| Input data |
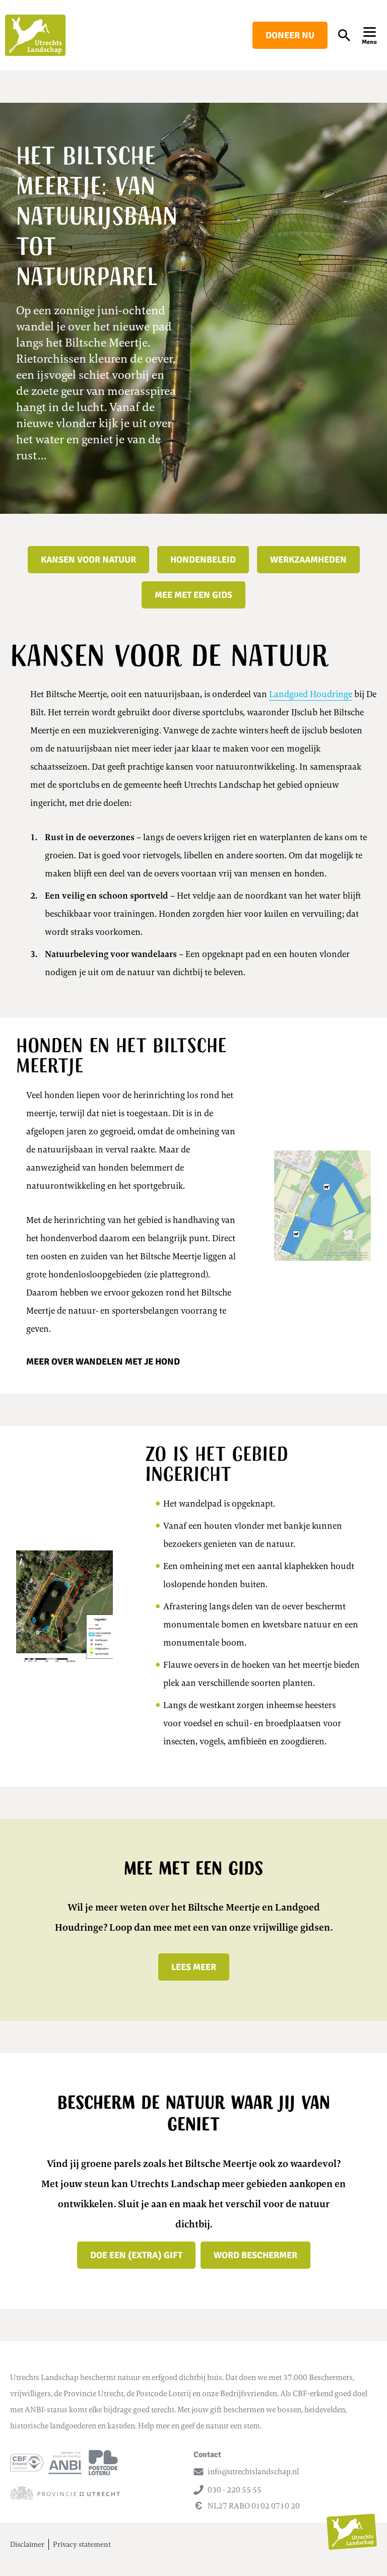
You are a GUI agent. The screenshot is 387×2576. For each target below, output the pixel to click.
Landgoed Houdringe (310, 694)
* * *
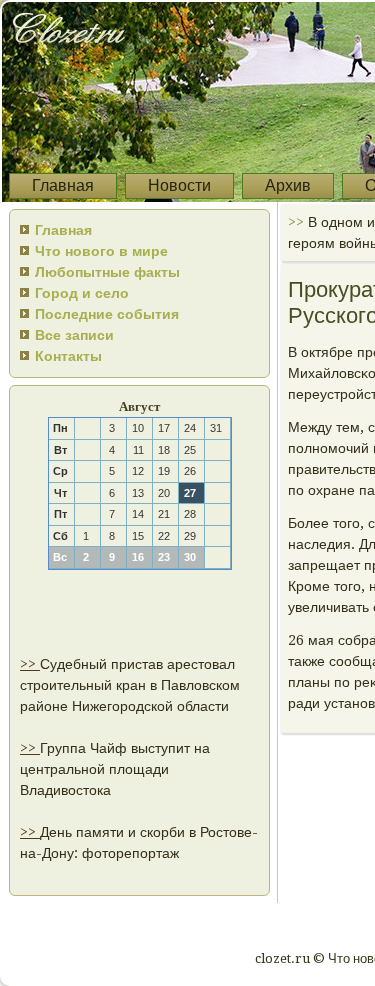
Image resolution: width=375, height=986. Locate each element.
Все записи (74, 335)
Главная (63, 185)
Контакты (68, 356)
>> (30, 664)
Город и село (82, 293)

| Directions for this task |
Figure out how many lines of the material include "each", then reply with the count alone.

| Output |
2